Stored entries
"""

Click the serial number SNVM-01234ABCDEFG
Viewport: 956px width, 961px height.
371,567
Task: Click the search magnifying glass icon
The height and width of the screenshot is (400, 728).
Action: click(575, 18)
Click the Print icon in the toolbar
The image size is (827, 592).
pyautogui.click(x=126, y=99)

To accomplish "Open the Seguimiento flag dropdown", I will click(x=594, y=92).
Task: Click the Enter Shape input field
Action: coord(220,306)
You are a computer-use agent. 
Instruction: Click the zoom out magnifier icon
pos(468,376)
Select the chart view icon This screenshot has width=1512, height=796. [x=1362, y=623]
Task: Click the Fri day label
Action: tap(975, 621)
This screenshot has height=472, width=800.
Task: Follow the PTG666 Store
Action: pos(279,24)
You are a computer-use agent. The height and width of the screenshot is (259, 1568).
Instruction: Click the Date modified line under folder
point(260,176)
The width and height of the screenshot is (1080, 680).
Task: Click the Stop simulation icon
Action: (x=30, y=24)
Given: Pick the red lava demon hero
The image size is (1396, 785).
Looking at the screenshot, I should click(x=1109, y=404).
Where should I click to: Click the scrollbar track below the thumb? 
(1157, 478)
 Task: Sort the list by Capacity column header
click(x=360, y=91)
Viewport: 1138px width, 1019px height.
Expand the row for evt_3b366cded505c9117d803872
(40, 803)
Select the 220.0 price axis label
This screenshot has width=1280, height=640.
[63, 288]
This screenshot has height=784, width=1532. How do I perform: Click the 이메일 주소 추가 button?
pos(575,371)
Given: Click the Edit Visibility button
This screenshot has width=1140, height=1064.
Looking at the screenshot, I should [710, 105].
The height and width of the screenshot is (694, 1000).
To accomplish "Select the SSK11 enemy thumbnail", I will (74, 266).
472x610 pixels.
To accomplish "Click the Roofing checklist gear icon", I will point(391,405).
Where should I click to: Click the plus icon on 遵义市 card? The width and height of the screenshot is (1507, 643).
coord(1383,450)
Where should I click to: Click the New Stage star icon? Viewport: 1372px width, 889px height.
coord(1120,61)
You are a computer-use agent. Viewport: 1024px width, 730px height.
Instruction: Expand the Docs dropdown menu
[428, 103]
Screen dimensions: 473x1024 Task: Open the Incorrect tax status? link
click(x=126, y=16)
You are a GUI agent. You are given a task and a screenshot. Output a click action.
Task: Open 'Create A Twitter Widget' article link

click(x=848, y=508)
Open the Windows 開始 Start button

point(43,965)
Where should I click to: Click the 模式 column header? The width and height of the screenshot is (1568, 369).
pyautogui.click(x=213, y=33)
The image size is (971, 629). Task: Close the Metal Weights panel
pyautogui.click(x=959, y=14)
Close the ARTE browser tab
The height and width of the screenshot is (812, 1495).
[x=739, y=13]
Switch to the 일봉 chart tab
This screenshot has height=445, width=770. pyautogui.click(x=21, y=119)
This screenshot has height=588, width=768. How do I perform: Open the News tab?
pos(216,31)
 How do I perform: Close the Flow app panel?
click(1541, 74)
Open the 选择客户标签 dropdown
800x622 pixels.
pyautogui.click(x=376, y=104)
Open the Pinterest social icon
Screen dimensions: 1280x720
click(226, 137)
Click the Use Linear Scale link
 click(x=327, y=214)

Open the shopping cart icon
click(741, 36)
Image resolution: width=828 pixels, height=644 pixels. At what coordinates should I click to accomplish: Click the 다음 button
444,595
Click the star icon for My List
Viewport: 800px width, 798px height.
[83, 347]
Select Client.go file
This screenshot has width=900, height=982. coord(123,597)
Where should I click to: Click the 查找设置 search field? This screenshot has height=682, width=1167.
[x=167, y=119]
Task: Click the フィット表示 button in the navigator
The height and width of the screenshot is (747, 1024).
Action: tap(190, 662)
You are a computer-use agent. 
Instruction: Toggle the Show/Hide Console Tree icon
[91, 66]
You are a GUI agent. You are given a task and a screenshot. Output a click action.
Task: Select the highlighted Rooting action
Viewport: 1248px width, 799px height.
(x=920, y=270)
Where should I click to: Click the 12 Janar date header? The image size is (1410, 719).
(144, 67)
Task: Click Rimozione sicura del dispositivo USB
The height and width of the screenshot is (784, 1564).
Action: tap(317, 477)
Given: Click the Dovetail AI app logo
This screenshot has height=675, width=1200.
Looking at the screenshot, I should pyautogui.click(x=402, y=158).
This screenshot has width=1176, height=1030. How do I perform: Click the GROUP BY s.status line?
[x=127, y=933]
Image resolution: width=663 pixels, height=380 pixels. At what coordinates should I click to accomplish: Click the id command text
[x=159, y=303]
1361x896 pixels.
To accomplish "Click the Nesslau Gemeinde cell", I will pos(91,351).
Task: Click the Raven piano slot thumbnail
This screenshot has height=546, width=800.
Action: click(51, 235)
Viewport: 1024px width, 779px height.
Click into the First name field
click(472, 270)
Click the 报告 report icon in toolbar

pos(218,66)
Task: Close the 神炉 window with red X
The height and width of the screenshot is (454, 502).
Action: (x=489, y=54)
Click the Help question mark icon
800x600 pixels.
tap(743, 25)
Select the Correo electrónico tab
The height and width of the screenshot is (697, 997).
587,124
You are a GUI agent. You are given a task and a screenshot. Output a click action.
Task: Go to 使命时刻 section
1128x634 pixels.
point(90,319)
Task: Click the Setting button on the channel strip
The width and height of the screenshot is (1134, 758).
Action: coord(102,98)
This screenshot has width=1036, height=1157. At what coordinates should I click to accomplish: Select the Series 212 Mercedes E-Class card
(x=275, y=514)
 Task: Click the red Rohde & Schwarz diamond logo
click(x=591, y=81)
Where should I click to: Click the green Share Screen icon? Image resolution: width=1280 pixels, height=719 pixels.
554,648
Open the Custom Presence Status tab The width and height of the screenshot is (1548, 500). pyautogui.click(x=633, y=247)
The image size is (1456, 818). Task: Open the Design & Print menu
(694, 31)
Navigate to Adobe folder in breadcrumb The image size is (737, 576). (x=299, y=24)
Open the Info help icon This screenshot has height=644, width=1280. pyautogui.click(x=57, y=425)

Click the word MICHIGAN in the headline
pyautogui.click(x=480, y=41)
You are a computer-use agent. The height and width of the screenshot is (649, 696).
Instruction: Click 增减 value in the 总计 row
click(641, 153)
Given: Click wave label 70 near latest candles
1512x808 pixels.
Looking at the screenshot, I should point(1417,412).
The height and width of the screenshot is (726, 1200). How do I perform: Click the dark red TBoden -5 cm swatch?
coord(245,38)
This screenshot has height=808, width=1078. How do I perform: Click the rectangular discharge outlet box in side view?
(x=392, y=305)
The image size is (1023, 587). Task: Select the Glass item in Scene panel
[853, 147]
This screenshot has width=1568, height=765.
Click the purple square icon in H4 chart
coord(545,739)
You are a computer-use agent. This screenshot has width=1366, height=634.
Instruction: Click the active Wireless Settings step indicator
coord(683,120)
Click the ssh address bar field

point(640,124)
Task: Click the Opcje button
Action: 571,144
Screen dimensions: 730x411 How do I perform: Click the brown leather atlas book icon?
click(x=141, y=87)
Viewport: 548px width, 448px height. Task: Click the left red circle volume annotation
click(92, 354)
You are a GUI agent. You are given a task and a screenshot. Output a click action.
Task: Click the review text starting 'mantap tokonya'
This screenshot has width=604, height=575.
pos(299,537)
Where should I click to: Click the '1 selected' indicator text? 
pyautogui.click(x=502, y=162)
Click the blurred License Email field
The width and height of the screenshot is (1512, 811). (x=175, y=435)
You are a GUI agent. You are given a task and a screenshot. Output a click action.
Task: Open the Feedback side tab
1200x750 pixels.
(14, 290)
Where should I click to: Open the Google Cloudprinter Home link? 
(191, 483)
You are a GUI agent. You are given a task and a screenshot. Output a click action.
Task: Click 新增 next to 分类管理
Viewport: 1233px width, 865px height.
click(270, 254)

"""

**Your instructions:**
The whole block of entries above should be repeated exactly.

**Answer space:**
Click the serial number SNVM-01234ABCDEFG
Viewport: 956px width, 961px height.
371,567
Task: Click the search magnifying glass icon
The height and width of the screenshot is (400, 728).
Action: click(575, 18)
Click the Print icon in the toolbar
The image size is (827, 592).
pyautogui.click(x=126, y=99)

To accomplish "Open the Seguimiento flag dropdown", I will click(x=594, y=92).
Task: Click the Enter Shape input field
Action: coord(220,306)
You are a computer-use agent. 
Instruction: Click the zoom out magnifier icon
pos(468,376)
Select the chart view icon This screenshot has width=1512, height=796. [x=1362, y=623]
Task: Click the Fri day label
Action: tap(975, 621)
This screenshot has height=472, width=800.
Task: Follow the PTG666 Store
Action: pos(279,24)
You are a computer-use agent. The height and width of the screenshot is (259, 1568).
Instruction: Click the Date modified line under folder
point(260,176)
The width and height of the screenshot is (1080, 680).
Task: Click the Stop simulation icon
Action: (x=30, y=24)
Given: Pick the red lava demon hero
The image size is (1396, 785).
Looking at the screenshot, I should click(x=1109, y=404).
Where should I click to: Click the scrollbar track below the thumb? 
(1157, 478)
 Task: Sort the list by Capacity column header
click(x=360, y=91)
Viewport: 1138px width, 1019px height.
Expand the row for evt_3b366cded505c9117d803872
(40, 803)
Select the 220.0 price axis label
This screenshot has width=1280, height=640.
[63, 288]
This screenshot has height=784, width=1532. How do I perform: Click the 이메일 주소 추가 button?
pos(575,371)
Given: Click the Edit Visibility button
This screenshot has width=1140, height=1064.
Looking at the screenshot, I should [710, 105].
The height and width of the screenshot is (694, 1000).
To accomplish "Select the SSK11 enemy thumbnail", I will (74, 266).
472x610 pixels.
To accomplish "Click the Roofing checklist gear icon", I will point(391,405).
Where should I click to: Click the plus icon on 遵义市 card? The width and height of the screenshot is (1507, 643).
coord(1383,450)
Where should I click to: Click the New Stage star icon? Viewport: 1372px width, 889px height.
coord(1120,61)
You are a computer-use agent. Viewport: 1024px width, 730px height.
Instruction: Expand the Docs dropdown menu
[428, 103]
Screen dimensions: 473x1024 Task: Open the Incorrect tax status? link
click(x=126, y=16)
You are a GUI agent. You are given a task and a screenshot. Output a click action.
Task: Open 'Create A Twitter Widget' article link

click(x=848, y=508)
Open the Windows 開始 Start button

point(43,965)
Where should I click to: Click the 模式 column header? The width and height of the screenshot is (1568, 369).
pyautogui.click(x=213, y=33)
The image size is (971, 629). Task: Close the Metal Weights panel
pyautogui.click(x=959, y=14)
Close the ARTE browser tab
The height and width of the screenshot is (812, 1495).
[x=739, y=13]
Switch to the 일봉 chart tab
This screenshot has height=445, width=770. pyautogui.click(x=21, y=119)
This screenshot has height=588, width=768. How do I perform: Open the News tab?
pos(216,31)
 How do I perform: Close the Flow app panel?
click(1541, 74)
Open the 选择客户标签 dropdown
800x622 pixels.
pyautogui.click(x=376, y=104)
Open the Pinterest social icon
Screen dimensions: 1280x720
click(226, 137)
Click the Use Linear Scale link
 click(x=327, y=214)

Open the shopping cart icon
click(741, 36)
Image resolution: width=828 pixels, height=644 pixels. At what coordinates should I click to accomplish: Click the 다음 button
444,595
Click the star icon for My List
Viewport: 800px width, 798px height.
[83, 347]
Select Client.go file
This screenshot has width=900, height=982. coord(123,597)
Where should I click to: Click the 查找设置 search field? This screenshot has height=682, width=1167.
[x=167, y=119]
Task: Click the フィット表示 button in the navigator
The height and width of the screenshot is (747, 1024).
Action: tap(190, 662)
You are a computer-use agent. 
Instruction: Toggle the Show/Hide Console Tree icon
[91, 66]
You are a GUI agent. You are given a task and a screenshot. Output a click action.
Task: Select the highlighted Rooting action
Viewport: 1248px width, 799px height.
(x=920, y=270)
Where should I click to: Click the 12 Janar date header? The image size is (1410, 719).
(144, 67)
Task: Click Rimozione sicura del dispositivo USB
The height and width of the screenshot is (784, 1564).
Action: tap(317, 477)
Given: Click the Dovetail AI app logo
This screenshot has height=675, width=1200.
Looking at the screenshot, I should pyautogui.click(x=402, y=158).
This screenshot has width=1176, height=1030. How do I perform: Click the GROUP BY s.status line?
[x=127, y=933]
Image resolution: width=663 pixels, height=380 pixels. At what coordinates should I click to accomplish: Click the id command text
[x=159, y=303]
1361x896 pixels.
To accomplish "Click the Nesslau Gemeinde cell", I will pos(91,351).
Task: Click the Raven piano slot thumbnail
This screenshot has height=546, width=800.
Action: click(51, 235)
Viewport: 1024px width, 779px height.
Click into the First name field
click(472, 270)
Click the 报告 report icon in toolbar

pos(218,66)
Task: Close the 神炉 window with red X
The height and width of the screenshot is (454, 502).
Action: (x=489, y=54)
Click the Help question mark icon
800x600 pixels.
tap(743, 25)
Select the Correo electrónico tab
The height and width of the screenshot is (697, 997).
587,124
You are a GUI agent. You are given a task and a screenshot. Output a click action.
Task: Go to 使命时刻 section
1128x634 pixels.
point(90,319)
Task: Click the Setting button on the channel strip
The width and height of the screenshot is (1134, 758).
Action: coord(102,98)
This screenshot has width=1036, height=1157. At what coordinates should I click to accomplish: Select the Series 212 Mercedes E-Class card
(x=275, y=514)
 Task: Click the red Rohde & Schwarz diamond logo
click(x=591, y=81)
Where should I click to: Click the green Share Screen icon? Image resolution: width=1280 pixels, height=719 pixels.
554,648
Open the Custom Presence Status tab The width and height of the screenshot is (1548, 500). pyautogui.click(x=633, y=247)
The image size is (1456, 818). Task: Open the Design & Print menu
(694, 31)
Navigate to Adobe folder in breadcrumb The image size is (737, 576). (x=299, y=24)
Open the Info help icon This screenshot has height=644, width=1280. pyautogui.click(x=57, y=425)

Click the word MICHIGAN in the headline
pyautogui.click(x=480, y=41)
You are a computer-use agent. The height and width of the screenshot is (649, 696).
Instruction: Click 增减 value in the 总计 row
click(641, 153)
Given: Click wave label 70 near latest candles
1512x808 pixels.
Looking at the screenshot, I should point(1417,412).
The height and width of the screenshot is (726, 1200). How do I perform: Click the dark red TBoden -5 cm swatch?
coord(245,38)
This screenshot has height=808, width=1078. How do I perform: Click the rectangular discharge outlet box in side view?
(x=392, y=305)
The image size is (1023, 587). Task: Select the Glass item in Scene panel
[853, 147]
This screenshot has width=1568, height=765.
Click the purple square icon in H4 chart
coord(545,739)
You are a computer-use agent. This screenshot has width=1366, height=634.
Instruction: Click the active Wireless Settings step indicator
coord(683,120)
Click the ssh address bar field

point(640,124)
Task: Click the Opcje button
Action: 571,144
Screen dimensions: 730x411 How do I perform: Click the brown leather atlas book icon?
click(x=141, y=87)
Viewport: 548px width, 448px height. Task: Click the left red circle volume annotation
click(92, 354)
You are a GUI agent. You are given a task and a screenshot. Output a click action.
Task: Click the review text starting 'mantap tokonya'
This screenshot has width=604, height=575.
pos(299,537)
Where should I click to: Click the '1 selected' indicator text? 
pyautogui.click(x=502, y=162)
Click the blurred License Email field
The width and height of the screenshot is (1512, 811). (x=175, y=435)
You are a GUI agent. You are given a task and a screenshot. Output a click action.
Task: Open the Feedback side tab
1200x750 pixels.
(14, 290)
Where should I click to: Open the Google Cloudprinter Home link? 
(191, 483)
You are a GUI agent. You are given a task and a screenshot. Output a click action.
Task: Click 新增 next to 分类管理
Viewport: 1233px width, 865px height.
click(270, 254)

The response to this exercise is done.